Gonzalez has utilized fandango in several different ways, including in the FandangObon project/festival, which brings together Mexican, Japanese, and African-American communities in Los Angeles together in a series of projects and celebrations. Every year since 2012, the band Quetzal has played in this festival, part of a project standing up for sustainability and equality by bringing communities together through music and dance. Gonzalez has been in the midst of it all, teaching through music.

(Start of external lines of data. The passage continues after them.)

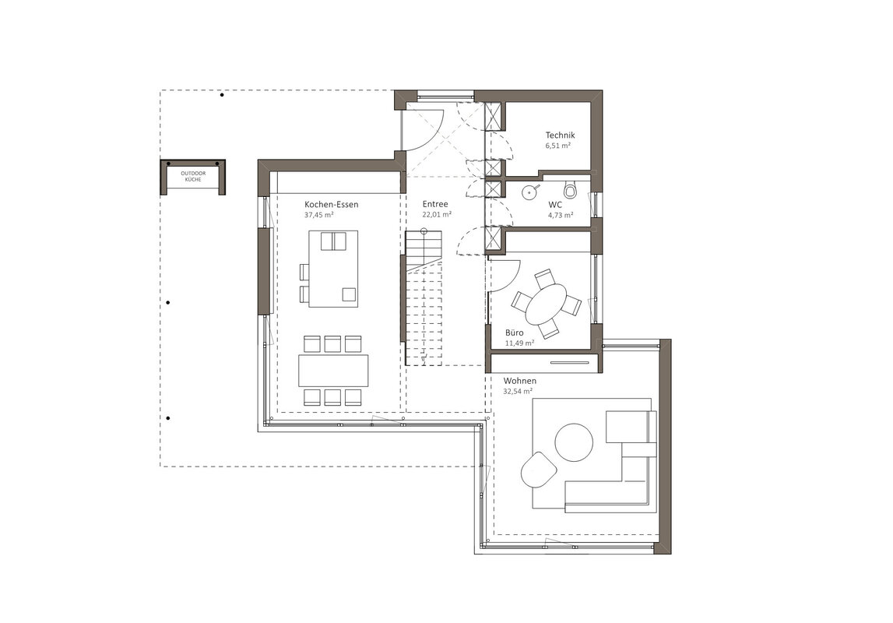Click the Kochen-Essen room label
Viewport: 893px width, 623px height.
(332, 205)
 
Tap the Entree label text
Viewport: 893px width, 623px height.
(435, 204)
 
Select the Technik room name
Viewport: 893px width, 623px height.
(560, 135)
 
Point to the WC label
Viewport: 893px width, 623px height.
(554, 205)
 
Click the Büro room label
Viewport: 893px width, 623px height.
(515, 333)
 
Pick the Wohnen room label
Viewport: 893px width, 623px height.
(519, 381)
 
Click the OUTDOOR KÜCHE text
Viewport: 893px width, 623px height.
(193, 176)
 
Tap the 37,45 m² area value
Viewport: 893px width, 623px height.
(319, 215)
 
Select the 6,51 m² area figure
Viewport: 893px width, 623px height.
(558, 145)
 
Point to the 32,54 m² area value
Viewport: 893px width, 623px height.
(518, 391)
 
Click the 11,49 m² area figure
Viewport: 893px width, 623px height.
(519, 343)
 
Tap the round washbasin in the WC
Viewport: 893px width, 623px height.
(530, 192)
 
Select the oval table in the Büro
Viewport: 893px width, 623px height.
(547, 304)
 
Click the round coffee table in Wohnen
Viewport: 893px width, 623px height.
(574, 442)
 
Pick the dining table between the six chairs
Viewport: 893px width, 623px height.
(333, 371)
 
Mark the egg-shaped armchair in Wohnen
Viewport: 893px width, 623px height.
(538, 470)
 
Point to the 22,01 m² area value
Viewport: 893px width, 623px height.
(437, 215)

This passion for music has led to the artivista’s recognition from the National Museum of American History as well as from the Fulbright, Ford, Woodrow Wilson, and now MacArthur Fellowships. When Gonzelez heard that she was chosen to be a MacArthur recipient — or as the MacArthur Foundation calls it, a MacFellow — by phone in her office about a month before it was announced to the world, she was shocked.
“I think I almost screamed and I said ‘No!’” Gonzalez said. “And then I was in disbelief, and then I cried a little bit, and I laughed a lot, and then I said ‘Wait a minute, no, oh my goodness, what, are you kidding me, is this a joke’ — all of that. I think I dropped a couple of f-bombs.”
The MacFellows are allowed to tell one person and one person only about receiving the award before the news breaks on October 12th, which the professor said was the worst part about hearing the news. Gonzalez chose to tell her husband and partner for life, Quetzal Flores, who — as what seems to be the usual reaction — was shocked at the news.
Although she had never thought that she would be one of the few MacArthur Fellows in the world, Gonzalez will continue to keep advocating for equality and work as a musician and a scholar. The MacArthur Fellow will keep doing what she has been doing, with or without the money from the foundation — although the occasion will feel a lot more real when she receives the first installment of the $800,000 grant in January. Her passion for music, activism, and work should not only be accredited to herself, but to her colleagues at Scripps College as well as the other communities and individuals who have helped her along her path.
To those wishing to follow in her footsteps in activism, research, or ethnomusicology, Gonzalez has a few words of wisdom.
“As a musician, when people think about music and success in music, success is often defined by an industry, which is oftentimes rooted in capitalist structures,” Gonzalez said. “But for me, once I started defining music and success in life on my own terms, that’s when things started to change. Define success for yourself, not on what you see on TV or the radio, but on what you think success is. I think defining success would be good for anybody in any field.”